I am currently a researcher at PROWLER.io, where I work towards developing systems which learn to accomplish a task through experience from interacting with the environment, with as little experience as possible. I aim to let the underlying principles of inference and learning guide my work, both from the point of view of developing practical methods from first principles, and from finding underlying principles in existing methods.
I am particularly interested in reinforcement learning methods which use explicit predictive models of the world to plan behaviour. This approach improves data efficiency, as knowledge about the world generalises strongly to new situations. Learning good models of the world, with a reliable estimate of their own uncertainty, is crucial to the success of these methods.

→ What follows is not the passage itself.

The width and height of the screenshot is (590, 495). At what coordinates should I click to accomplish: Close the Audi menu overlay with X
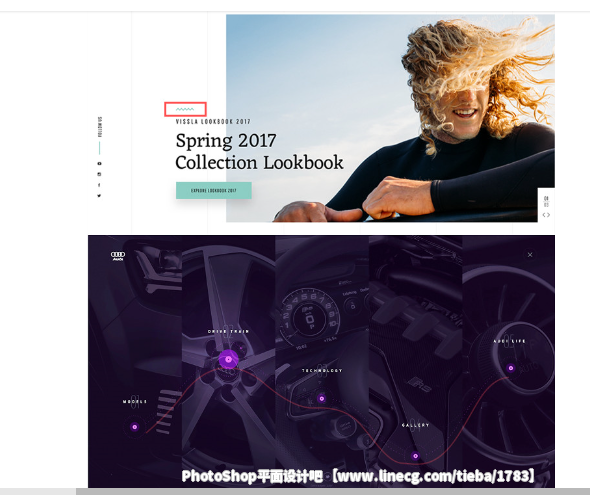[x=530, y=255]
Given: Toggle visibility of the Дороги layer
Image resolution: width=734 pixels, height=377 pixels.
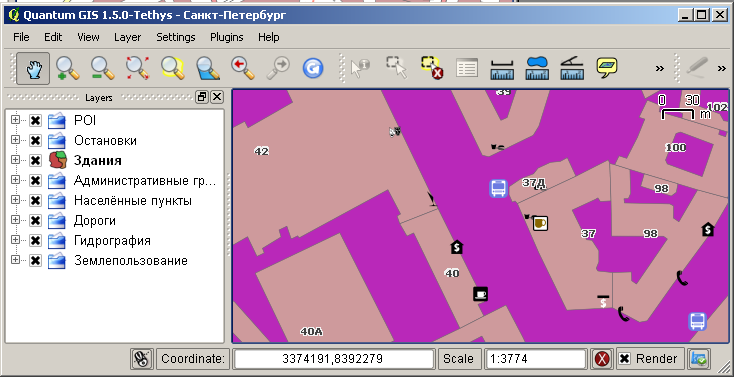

A major component of my research is building better predictive models. In reinforcement learning / decision making applications, we require a) uncertainty estimates, for avoiding or taking calculated risks, and b) automatic adaptation with increasing data, as more experience is gained. Bayesian inference provides an elegant framework for representing uncertainty, and automating many aspects of the modelling process. Currently, I am interested in bringing the benefits of Bayesian inference to deep learning models, using Gaussian processes as a building block.
Before starting at Prowler, I obtained a PhD from the Machine Learning Group at the University of Cambridge, working with Carl Rasmussen, and completing my thesis in 2017. I was funded by the EPSRC and awarded a Qualcomm Innovation Fellowship for my final year. During my PhD, I occasionally worked as a machine learning consultant, and I also spent a few months in Mountain View, CA working on a Google ATAP project. I moved to the UK from the Netherlands for my undergraduate degree in Engineering, at Jesus College, University of Cambridge.
Machine Learning Researcher, 2017-present
PhD in Machine Learning, 2017
University of Cambridge, Machine Learning Group
MEng in Engineering, 2012
University of Cambridge